Task to carry out ->
Every line of the data is to be output verbatim.
======== Stored data
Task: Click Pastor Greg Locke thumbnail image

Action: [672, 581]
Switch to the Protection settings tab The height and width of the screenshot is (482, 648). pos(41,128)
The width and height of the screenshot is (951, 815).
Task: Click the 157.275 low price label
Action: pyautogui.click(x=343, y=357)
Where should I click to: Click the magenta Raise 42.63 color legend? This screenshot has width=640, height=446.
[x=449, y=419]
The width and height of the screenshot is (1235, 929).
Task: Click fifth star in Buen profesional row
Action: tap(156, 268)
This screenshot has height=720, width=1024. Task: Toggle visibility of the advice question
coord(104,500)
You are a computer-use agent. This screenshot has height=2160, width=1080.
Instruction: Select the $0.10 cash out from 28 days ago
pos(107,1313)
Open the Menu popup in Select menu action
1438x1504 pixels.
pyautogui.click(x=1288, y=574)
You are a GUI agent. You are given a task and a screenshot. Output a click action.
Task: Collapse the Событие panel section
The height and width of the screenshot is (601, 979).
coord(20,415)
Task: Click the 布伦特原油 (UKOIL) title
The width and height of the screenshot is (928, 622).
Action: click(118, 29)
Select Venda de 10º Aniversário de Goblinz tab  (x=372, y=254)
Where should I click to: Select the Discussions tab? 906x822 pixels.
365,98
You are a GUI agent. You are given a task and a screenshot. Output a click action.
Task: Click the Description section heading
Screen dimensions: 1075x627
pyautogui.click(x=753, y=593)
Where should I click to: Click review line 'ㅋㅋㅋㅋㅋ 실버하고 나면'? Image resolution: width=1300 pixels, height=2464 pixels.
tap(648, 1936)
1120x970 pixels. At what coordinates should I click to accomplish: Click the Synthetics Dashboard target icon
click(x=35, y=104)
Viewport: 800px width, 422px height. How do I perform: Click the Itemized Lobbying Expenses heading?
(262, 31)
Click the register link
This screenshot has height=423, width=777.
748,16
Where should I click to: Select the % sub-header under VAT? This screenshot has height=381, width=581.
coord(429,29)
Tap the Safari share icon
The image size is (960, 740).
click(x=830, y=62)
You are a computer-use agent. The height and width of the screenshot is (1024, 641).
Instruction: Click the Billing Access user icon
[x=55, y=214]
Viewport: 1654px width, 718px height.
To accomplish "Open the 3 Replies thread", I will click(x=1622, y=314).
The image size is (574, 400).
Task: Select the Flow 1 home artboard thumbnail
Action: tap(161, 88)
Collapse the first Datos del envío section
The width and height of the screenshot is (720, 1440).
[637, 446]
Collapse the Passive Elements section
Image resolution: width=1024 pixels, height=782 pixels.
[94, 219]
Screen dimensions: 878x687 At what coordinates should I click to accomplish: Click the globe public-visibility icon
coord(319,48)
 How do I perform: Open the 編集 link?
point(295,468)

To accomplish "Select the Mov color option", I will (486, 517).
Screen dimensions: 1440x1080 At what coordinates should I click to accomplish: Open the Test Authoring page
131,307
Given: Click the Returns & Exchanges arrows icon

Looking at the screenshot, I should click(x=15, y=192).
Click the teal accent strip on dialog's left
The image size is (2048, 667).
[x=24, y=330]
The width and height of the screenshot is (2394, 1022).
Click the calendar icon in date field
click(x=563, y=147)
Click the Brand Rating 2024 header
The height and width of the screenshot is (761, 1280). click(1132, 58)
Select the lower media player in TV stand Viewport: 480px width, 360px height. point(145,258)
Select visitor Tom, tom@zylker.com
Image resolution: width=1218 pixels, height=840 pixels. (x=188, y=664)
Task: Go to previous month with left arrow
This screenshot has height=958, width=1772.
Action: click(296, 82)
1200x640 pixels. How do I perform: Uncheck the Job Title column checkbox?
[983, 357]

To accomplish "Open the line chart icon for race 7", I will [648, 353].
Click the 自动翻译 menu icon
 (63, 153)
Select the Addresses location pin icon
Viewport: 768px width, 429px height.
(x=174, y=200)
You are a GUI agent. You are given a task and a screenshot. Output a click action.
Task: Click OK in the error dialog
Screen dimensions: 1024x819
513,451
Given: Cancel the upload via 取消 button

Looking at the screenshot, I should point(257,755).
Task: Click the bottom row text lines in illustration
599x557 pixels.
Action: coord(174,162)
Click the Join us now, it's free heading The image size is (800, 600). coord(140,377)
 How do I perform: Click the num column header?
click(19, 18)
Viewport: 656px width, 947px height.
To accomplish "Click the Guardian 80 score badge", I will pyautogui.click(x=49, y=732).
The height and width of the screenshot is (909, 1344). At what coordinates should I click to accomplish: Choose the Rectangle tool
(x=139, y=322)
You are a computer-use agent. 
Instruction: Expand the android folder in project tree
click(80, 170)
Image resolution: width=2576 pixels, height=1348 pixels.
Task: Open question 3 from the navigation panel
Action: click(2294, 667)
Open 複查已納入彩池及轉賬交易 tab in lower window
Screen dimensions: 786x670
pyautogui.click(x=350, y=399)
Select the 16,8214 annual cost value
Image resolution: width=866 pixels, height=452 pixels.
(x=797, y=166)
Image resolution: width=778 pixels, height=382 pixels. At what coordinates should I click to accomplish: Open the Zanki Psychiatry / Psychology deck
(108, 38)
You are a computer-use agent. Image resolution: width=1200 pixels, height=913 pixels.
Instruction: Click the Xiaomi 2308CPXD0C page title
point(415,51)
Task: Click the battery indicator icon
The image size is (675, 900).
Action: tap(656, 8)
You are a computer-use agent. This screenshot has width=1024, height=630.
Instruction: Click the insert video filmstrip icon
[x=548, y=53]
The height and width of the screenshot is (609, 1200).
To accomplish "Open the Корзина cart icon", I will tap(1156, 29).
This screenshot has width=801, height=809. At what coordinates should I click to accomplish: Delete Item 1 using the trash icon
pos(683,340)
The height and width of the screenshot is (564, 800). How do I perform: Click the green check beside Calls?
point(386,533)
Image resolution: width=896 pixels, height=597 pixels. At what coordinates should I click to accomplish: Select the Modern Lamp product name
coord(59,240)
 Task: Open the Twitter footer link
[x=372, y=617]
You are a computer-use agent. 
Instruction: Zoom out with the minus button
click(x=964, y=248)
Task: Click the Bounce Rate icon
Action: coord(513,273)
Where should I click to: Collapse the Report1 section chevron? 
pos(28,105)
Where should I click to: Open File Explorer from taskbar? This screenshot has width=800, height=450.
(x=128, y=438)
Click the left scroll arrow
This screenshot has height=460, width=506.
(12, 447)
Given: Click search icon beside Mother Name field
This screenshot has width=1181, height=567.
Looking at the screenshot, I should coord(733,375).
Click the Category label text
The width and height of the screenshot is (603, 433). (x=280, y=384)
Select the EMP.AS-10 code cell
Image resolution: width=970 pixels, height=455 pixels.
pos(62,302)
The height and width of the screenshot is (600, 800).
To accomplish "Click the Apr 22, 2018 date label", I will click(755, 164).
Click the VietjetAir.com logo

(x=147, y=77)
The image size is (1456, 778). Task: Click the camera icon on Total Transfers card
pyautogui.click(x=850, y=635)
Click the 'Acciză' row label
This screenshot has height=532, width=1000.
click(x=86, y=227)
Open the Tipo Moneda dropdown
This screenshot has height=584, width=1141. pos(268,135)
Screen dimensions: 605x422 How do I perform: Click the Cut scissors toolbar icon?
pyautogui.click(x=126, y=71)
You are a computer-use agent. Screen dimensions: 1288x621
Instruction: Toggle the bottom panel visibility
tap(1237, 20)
================
Response area ->
Task: Click Pastor Greg Locke thumbnail image

Action: [672, 581]
Switch to the Protection settings tab The height and width of the screenshot is (482, 648). pos(41,128)
The width and height of the screenshot is (951, 815).
Task: Click the 157.275 low price label
Action: pyautogui.click(x=343, y=357)
Where should I click to: Click the magenta Raise 42.63 color legend? This screenshot has width=640, height=446.
[x=449, y=419]
The width and height of the screenshot is (1235, 929).
Task: Click fifth star in Buen profesional row
Action: tap(156, 268)
This screenshot has height=720, width=1024. Task: Toggle visibility of the advice question
coord(104,500)
You are a computer-use agent. This screenshot has height=2160, width=1080.
Instruction: Select the $0.10 cash out from 28 days ago
pos(107,1313)
Open the Menu popup in Select menu action
1438x1504 pixels.
pyautogui.click(x=1288, y=574)
You are a GUI agent. You are given a task and a screenshot. Output a click action.
Task: Collapse the Событие panel section
The height and width of the screenshot is (601, 979).
coord(20,415)
Task: Click the 布伦特原油 (UKOIL) title
The width and height of the screenshot is (928, 622).
Action: click(118, 29)
Select Venda de 10º Aniversário de Goblinz tab  (x=372, y=254)
Where should I click to: Select the Discussions tab? 906x822 pixels.
365,98
You are a GUI agent. You are given a task and a screenshot. Output a click action.
Task: Click the Description section heading
Screen dimensions: 1075x627
pyautogui.click(x=753, y=593)
Where should I click to: Click review line 'ㅋㅋㅋㅋㅋ 실버하고 나면'? Image resolution: width=1300 pixels, height=2464 pixels.
tap(648, 1936)
1120x970 pixels. At what coordinates should I click to accomplish: Click the Synthetics Dashboard target icon
click(x=35, y=104)
Viewport: 800px width, 422px height. How do I perform: Click the Itemized Lobbying Expenses heading?
(262, 31)
Click the register link
This screenshot has height=423, width=777.
748,16
Where should I click to: Select the % sub-header under VAT? This screenshot has height=381, width=581.
coord(429,29)
Tap the Safari share icon
The image size is (960, 740).
click(x=830, y=62)
You are a computer-use agent. The height and width of the screenshot is (1024, 641).
Instruction: Click the Billing Access user icon
[x=55, y=214]
Viewport: 1654px width, 718px height.
To accomplish "Open the 3 Replies thread", I will click(x=1622, y=314).
The image size is (574, 400).
Task: Select the Flow 1 home artboard thumbnail
Action: tap(161, 88)
Collapse the first Datos del envío section
The width and height of the screenshot is (720, 1440).
[637, 446]
Collapse the Passive Elements section
Image resolution: width=1024 pixels, height=782 pixels.
[94, 219]
Screen dimensions: 878x687 At what coordinates should I click to accomplish: Click the globe public-visibility icon
coord(319,48)
 How do I perform: Open the 編集 link?
point(295,468)

To accomplish "Select the Mov color option", I will (486, 517).
Screen dimensions: 1440x1080 At what coordinates should I click to accomplish: Open the Test Authoring page
131,307
Given: Click the Returns & Exchanges arrows icon

Looking at the screenshot, I should click(x=15, y=192).
Click the teal accent strip on dialog's left
The image size is (2048, 667).
[x=24, y=330]
The width and height of the screenshot is (2394, 1022).
Click the calendar icon in date field
click(x=563, y=147)
Click the Brand Rating 2024 header
The height and width of the screenshot is (761, 1280). click(1132, 58)
Select the lower media player in TV stand Viewport: 480px width, 360px height. point(145,258)
Select visitor Tom, tom@zylker.com
Image resolution: width=1218 pixels, height=840 pixels. (x=188, y=664)
Task: Go to previous month with left arrow
This screenshot has height=958, width=1772.
Action: click(296, 82)
1200x640 pixels. How do I perform: Uncheck the Job Title column checkbox?
[983, 357]

To accomplish "Open the line chart icon for race 7", I will [648, 353].
Click the 自动翻译 menu icon
 (63, 153)
Select the Addresses location pin icon
Viewport: 768px width, 429px height.
(x=174, y=200)
You are a GUI agent. You are given a task and a screenshot. Output a click action.
Task: Click OK in the error dialog
Screen dimensions: 1024x819
513,451
Given: Cancel the upload via 取消 button

Looking at the screenshot, I should point(257,755).
Task: Click the bottom row text lines in illustration
599x557 pixels.
Action: coord(174,162)
Click the Join us now, it's free heading The image size is (800, 600). coord(140,377)
 How do I perform: Click the num column header?
click(19, 18)
Viewport: 656px width, 947px height.
To accomplish "Click the Guardian 80 score badge", I will pyautogui.click(x=49, y=732).
The height and width of the screenshot is (909, 1344). At what coordinates should I click to accomplish: Choose the Rectangle tool
(x=139, y=322)
You are a computer-use agent. 
Instruction: Expand the android folder in project tree
click(80, 170)
Image resolution: width=2576 pixels, height=1348 pixels.
Task: Open question 3 from the navigation panel
Action: click(2294, 667)
Open 複查已納入彩池及轉賬交易 tab in lower window
Screen dimensions: 786x670
pyautogui.click(x=350, y=399)
Select the 16,8214 annual cost value
Image resolution: width=866 pixels, height=452 pixels.
(x=797, y=166)
Image resolution: width=778 pixels, height=382 pixels. At what coordinates should I click to accomplish: Open the Zanki Psychiatry / Psychology deck
(108, 38)
You are a computer-use agent. Image resolution: width=1200 pixels, height=913 pixels.
Instruction: Click the Xiaomi 2308CPXD0C page title
point(415,51)
Task: Click the battery indicator icon
The image size is (675, 900).
Action: tap(656, 8)
You are a computer-use agent. This screenshot has width=1024, height=630.
Instruction: Click the insert video filmstrip icon
[x=548, y=53]
The height and width of the screenshot is (609, 1200).
To accomplish "Open the Корзина cart icon", I will tap(1156, 29).
This screenshot has width=801, height=809. At what coordinates should I click to accomplish: Delete Item 1 using the trash icon
pos(683,340)
The height and width of the screenshot is (564, 800). How do I perform: Click the green check beside Calls?
point(386,533)
Image resolution: width=896 pixels, height=597 pixels. At what coordinates should I click to accomplish: Select the Modern Lamp product name
coord(59,240)
 Task: Open the Twitter footer link
[x=372, y=617]
You are a computer-use agent. 
Instruction: Zoom out with the minus button
click(x=964, y=248)
Task: Click the Bounce Rate icon
Action: coord(513,273)
Where should I click to: Collapse the Report1 section chevron? 
pos(28,105)
Where should I click to: Open File Explorer from taskbar? This screenshot has width=800, height=450.
(x=128, y=438)
Click the left scroll arrow
This screenshot has height=460, width=506.
(12, 447)
Given: Click search icon beside Mother Name field
This screenshot has width=1181, height=567.
Looking at the screenshot, I should coord(733,375).
Click the Category label text
The width and height of the screenshot is (603, 433). (x=280, y=384)
Select the EMP.AS-10 code cell
Image resolution: width=970 pixels, height=455 pixels.
pos(62,302)
The height and width of the screenshot is (600, 800).
To accomplish "Click the Apr 22, 2018 date label", I will click(755, 164).
Click the VietjetAir.com logo

(x=147, y=77)
The image size is (1456, 778). Task: Click the camera icon on Total Transfers card
pyautogui.click(x=850, y=635)
Click the 'Acciză' row label
This screenshot has height=532, width=1000.
click(x=86, y=227)
Open the Tipo Moneda dropdown
This screenshot has height=584, width=1141. pos(268,135)
Screen dimensions: 605x422 How do I perform: Click the Cut scissors toolbar icon?
pyautogui.click(x=126, y=71)
You are a computer-use agent. Screen dimensions: 1288x621
Instruction: Toggle the bottom panel visibility
tap(1237, 20)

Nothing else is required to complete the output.